Problem set.
**a.** In the text about Novella, why does the company's presence in Tel Aviv matter? Answer in one to three sentences.
**b.** Duplicate part of the Novella text: begin at the words "Novella’s differentiation centers" and stop after "brokerage relationships entirely.".
**c.** According to the text about Novella, how does the company position its AI agents?

Source text.
********************
Industries like insurance contain regulatory nuance, procedural complexity, and technical terminology that general AI systems often struggle to navigate consistently. Vertical AI companies are increasingly becoming infrastructure layers inside legacy industries including healthcare, legal services, logistics, cybersecurity, accounting, and insurance itself.
Novella sits directly inside that transition. The company’s geographic footprint also reflects where technical and operational talent increasingly converge. New York remains a global insurance and financial-services hub, Tel Aviv continues producing elite engineering and AI talent, while Miami and Houston provide access to expanding regional insurance and commercial risk markets.
Competitive Landscape
Wholesale insurance is not a market known for overnight reinvention. Large incumbents still dominate distribution, carrier relationships, and operational scale. But AI-native entrants are beginning to attack specific pain points with increasing speed as operational inefficiencies become impossible to ignore.
Novella’s differentiation centers on embedding AI directly into brokerage workflows rather than treating automation as an external software layer attached to legacy systems. The company positions its AI agents as operational teammates working alongside brokers instead of replacing brokerage relationships entirely.
Enterprise adoption often depends less on raw technical capability and more on psychological compatibility. People resist tools that threaten identity while embracing systems that increase leverage. The insurance industry has spent decades accumulating operational complexity, and complexity eventually creates opportunities for founders willing to rebuild infrastructure from the inside.
********************
Data shown.
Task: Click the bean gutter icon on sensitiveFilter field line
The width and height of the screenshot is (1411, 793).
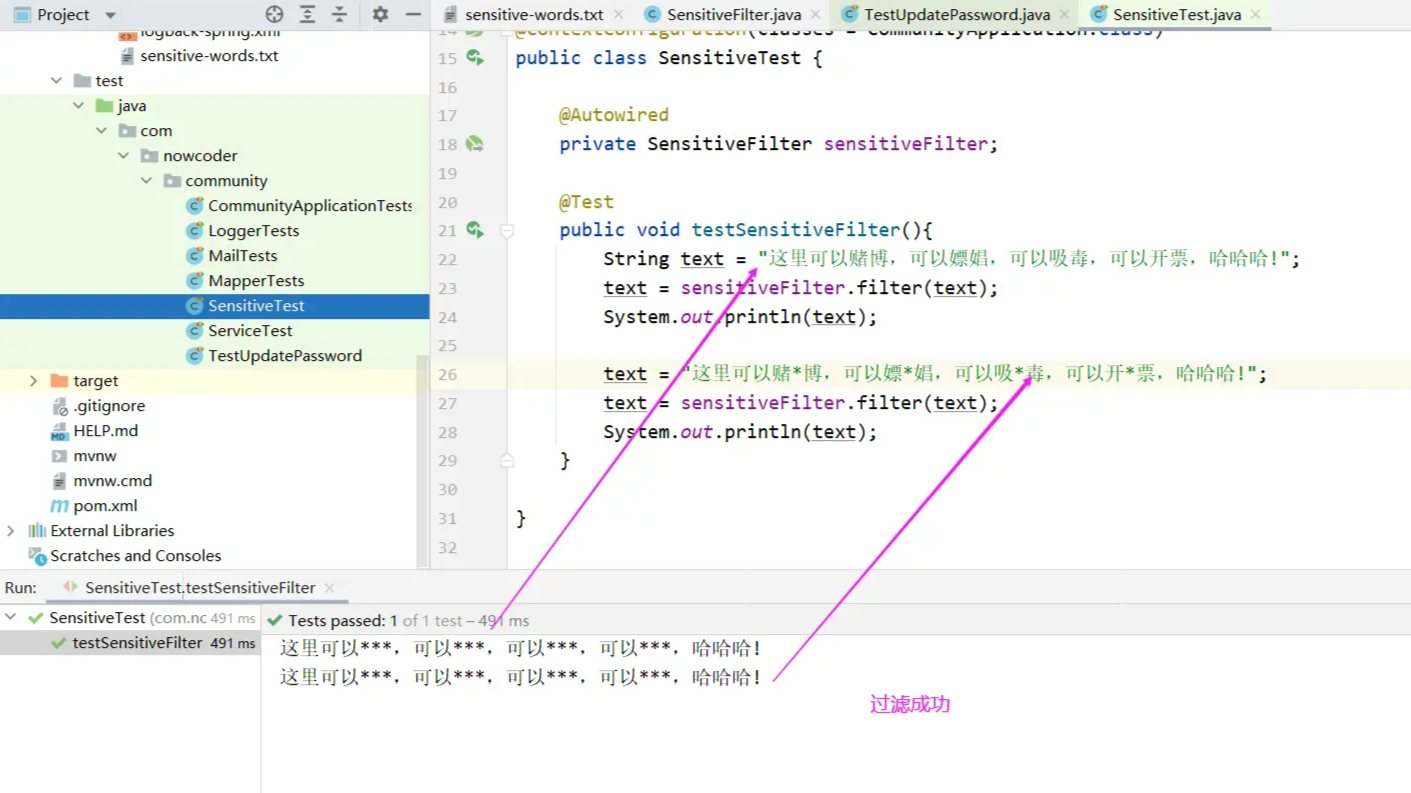Action: click(475, 143)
********************
Results for each task.
**a.** Tel Aviv continues producing elite engineering and AI talent. The text presents Novella's locations as reflecting where technical and operational talent increasingly converge.

**b.**
Novella’s differentiation centers on embedding AI directly into brokerage workflows rather than treating automation as an external software layer attached to legacy systems. The company positions its AI agents as operational teammates working alongside brokers instead of replacing brokerage relationships entirely.

**c.** As operational teammates working alongside brokers instead of replacing brokerage relationships entirely.